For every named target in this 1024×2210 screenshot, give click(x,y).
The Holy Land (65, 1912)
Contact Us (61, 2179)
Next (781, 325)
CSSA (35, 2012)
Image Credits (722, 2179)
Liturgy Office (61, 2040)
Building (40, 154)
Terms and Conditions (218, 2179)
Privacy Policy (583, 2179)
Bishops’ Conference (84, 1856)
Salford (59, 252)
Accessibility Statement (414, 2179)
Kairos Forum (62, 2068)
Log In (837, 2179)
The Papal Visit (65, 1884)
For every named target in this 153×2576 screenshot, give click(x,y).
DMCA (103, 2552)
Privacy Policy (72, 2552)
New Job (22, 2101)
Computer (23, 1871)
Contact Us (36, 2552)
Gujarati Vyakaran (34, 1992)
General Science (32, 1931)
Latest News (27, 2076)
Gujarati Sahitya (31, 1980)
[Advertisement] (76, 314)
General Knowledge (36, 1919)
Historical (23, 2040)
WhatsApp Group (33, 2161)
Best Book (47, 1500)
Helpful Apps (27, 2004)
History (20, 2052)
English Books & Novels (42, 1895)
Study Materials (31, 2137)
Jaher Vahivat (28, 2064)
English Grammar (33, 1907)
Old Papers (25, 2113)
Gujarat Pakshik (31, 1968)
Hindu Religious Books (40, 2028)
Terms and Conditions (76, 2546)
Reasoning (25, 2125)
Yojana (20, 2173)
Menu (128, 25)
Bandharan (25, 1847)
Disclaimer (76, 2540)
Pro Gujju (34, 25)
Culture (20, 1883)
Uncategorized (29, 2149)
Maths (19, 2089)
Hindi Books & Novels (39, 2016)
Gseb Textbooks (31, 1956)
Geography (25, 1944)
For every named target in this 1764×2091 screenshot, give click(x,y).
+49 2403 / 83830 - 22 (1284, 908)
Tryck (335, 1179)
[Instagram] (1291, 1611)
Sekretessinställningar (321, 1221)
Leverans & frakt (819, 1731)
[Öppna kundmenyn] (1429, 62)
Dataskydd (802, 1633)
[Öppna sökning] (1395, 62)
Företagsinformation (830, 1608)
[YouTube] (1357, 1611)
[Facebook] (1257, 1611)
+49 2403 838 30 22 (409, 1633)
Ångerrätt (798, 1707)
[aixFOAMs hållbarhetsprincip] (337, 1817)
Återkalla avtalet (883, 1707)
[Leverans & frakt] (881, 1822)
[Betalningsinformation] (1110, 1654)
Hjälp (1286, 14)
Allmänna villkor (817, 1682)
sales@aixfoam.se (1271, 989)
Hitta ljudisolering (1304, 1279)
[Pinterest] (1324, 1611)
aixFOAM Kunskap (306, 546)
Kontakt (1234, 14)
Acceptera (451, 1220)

----------

What the task requires
Say, as a number only, how many lines of the data contain "this".

Response
3